*EXERCISE AIM*. Only the lines holding "computer" are wanted here; copy each from the listing.

*ENTRIES SHOWN*.
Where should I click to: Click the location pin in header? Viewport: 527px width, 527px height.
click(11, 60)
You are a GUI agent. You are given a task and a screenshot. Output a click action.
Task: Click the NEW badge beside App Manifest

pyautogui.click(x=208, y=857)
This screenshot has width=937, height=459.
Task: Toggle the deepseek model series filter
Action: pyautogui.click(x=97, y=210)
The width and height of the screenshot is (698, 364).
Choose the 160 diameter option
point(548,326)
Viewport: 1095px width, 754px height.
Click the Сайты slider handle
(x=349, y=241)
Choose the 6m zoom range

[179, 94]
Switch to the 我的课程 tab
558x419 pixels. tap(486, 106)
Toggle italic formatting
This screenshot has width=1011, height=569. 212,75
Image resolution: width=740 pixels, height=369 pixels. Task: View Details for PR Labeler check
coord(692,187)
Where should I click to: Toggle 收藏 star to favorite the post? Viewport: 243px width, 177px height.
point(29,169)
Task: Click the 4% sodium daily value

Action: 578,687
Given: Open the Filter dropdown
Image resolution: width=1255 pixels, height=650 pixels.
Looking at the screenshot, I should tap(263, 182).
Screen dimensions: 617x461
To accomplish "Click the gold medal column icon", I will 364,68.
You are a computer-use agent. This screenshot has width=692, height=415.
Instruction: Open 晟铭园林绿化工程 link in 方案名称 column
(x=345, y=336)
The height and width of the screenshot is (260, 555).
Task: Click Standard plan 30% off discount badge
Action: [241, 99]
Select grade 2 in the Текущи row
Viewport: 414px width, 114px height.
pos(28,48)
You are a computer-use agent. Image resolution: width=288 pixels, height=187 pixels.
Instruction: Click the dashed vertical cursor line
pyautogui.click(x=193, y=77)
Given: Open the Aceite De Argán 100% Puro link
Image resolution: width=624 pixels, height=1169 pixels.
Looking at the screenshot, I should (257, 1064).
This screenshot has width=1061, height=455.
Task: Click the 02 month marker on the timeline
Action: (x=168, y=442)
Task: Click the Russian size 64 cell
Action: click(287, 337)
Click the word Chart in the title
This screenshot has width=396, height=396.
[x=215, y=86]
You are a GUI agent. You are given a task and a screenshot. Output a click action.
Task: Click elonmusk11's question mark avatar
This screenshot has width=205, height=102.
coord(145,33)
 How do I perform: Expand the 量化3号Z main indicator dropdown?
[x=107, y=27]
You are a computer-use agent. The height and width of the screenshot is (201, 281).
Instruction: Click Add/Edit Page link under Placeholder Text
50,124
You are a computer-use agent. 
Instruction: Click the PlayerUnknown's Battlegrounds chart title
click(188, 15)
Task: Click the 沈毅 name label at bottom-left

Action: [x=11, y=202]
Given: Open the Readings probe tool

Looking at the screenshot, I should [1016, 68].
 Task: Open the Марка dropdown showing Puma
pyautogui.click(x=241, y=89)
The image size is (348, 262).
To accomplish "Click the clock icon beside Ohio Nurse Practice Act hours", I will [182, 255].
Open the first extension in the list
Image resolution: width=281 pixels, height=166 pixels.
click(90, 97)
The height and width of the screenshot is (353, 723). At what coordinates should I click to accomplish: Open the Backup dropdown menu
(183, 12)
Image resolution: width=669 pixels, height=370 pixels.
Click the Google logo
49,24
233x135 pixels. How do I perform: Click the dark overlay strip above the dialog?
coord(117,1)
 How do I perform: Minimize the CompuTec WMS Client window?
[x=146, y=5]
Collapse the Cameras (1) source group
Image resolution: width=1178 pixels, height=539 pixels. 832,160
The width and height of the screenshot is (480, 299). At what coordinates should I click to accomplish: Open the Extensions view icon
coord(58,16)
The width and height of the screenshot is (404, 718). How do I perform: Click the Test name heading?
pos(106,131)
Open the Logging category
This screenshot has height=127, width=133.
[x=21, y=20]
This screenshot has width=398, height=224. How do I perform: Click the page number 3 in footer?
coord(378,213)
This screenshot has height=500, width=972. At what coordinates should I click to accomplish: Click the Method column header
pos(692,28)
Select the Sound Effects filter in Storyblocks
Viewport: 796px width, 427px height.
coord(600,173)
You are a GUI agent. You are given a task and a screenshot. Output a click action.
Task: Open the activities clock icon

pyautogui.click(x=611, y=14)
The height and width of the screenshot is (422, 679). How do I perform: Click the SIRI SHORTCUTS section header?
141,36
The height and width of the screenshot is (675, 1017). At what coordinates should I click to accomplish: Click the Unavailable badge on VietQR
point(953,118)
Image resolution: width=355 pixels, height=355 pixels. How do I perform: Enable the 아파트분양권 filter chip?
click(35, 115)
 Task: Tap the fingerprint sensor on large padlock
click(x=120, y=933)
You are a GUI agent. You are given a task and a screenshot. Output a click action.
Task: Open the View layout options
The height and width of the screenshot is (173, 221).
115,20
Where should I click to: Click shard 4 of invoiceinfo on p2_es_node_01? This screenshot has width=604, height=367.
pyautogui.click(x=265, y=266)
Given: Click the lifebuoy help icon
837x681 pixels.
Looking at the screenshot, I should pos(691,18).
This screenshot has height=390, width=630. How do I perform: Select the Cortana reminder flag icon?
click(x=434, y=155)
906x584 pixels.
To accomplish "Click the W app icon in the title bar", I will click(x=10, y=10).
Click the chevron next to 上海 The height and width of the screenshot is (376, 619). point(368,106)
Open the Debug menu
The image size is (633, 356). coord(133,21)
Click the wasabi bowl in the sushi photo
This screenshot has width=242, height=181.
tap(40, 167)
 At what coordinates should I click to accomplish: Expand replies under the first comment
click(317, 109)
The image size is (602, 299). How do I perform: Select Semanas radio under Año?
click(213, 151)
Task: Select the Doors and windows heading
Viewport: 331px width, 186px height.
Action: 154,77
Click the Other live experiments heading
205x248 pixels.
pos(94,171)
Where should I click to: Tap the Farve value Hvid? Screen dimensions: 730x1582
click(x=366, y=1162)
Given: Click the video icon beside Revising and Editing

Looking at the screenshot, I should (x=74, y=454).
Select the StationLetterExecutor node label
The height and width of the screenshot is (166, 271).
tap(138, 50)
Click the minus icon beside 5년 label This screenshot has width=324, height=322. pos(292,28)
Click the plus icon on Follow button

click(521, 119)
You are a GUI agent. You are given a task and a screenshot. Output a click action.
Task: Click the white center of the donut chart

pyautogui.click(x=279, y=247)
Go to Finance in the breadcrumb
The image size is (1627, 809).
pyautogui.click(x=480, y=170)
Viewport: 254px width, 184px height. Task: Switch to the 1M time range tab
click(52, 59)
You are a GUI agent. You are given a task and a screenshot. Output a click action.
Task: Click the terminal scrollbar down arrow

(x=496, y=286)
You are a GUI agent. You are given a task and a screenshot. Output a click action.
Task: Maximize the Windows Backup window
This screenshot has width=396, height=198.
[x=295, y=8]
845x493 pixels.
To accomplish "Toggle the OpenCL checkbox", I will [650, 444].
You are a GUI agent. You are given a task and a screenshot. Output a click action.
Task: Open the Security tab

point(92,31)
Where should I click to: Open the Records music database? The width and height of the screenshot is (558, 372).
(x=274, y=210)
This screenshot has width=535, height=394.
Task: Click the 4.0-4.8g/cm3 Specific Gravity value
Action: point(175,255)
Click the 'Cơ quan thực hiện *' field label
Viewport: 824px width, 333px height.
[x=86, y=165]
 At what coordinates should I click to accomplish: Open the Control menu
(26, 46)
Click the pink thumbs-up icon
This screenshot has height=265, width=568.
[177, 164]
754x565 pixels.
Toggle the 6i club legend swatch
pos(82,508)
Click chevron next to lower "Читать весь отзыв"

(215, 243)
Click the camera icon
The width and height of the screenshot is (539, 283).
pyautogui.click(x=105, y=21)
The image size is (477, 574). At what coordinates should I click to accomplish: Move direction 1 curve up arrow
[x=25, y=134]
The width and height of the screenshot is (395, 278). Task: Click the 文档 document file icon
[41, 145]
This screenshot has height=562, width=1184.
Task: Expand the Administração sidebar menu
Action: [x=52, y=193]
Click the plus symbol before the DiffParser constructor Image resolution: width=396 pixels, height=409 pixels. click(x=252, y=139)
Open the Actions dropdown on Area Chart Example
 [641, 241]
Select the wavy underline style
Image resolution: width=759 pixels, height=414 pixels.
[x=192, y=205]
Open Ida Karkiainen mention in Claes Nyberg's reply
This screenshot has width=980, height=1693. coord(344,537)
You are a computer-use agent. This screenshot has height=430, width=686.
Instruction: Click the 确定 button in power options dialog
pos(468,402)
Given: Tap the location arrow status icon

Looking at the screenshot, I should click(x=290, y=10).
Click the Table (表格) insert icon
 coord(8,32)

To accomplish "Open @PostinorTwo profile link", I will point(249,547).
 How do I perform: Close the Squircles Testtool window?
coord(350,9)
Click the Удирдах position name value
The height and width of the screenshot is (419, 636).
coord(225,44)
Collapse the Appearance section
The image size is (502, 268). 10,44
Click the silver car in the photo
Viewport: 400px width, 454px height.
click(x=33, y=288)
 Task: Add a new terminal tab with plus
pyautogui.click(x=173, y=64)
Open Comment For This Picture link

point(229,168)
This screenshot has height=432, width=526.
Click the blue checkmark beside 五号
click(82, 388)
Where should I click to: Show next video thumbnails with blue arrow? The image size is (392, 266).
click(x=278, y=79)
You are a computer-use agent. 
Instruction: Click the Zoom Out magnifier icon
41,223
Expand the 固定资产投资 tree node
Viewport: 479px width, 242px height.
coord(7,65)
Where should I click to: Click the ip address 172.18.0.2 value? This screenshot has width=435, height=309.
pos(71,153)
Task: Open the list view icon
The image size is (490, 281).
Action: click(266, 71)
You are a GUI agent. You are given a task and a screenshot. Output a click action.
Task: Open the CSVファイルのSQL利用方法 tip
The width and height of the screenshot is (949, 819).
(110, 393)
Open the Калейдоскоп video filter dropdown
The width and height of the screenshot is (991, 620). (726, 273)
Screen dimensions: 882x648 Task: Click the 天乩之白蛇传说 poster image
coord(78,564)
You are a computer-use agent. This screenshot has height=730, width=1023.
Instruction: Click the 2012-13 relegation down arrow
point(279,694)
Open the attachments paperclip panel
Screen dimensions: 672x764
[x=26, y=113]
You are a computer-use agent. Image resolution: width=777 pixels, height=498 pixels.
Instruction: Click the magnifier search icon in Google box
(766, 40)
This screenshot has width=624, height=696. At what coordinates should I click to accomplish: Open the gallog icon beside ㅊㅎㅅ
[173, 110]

*SOLUTION FOR THIS EXERCISE*.
You are a computer-use agent. This screenshot has width=692, height=415.
You are a computer-use agent. Image resolution: width=288 pixels, height=187 pixels.
You are a computer-use agent. The height and width of the screenshot is (201, 281).
You are a computer-use agent. 
You are a computer-use agent. This screenshot has height=430, width=686.
You are a computer-use agent. 
You are a computer-use agent. This screenshot has height=730, width=1023.
You are a computer-use agent. Image resolution: width=777 pixels, height=498 pixels.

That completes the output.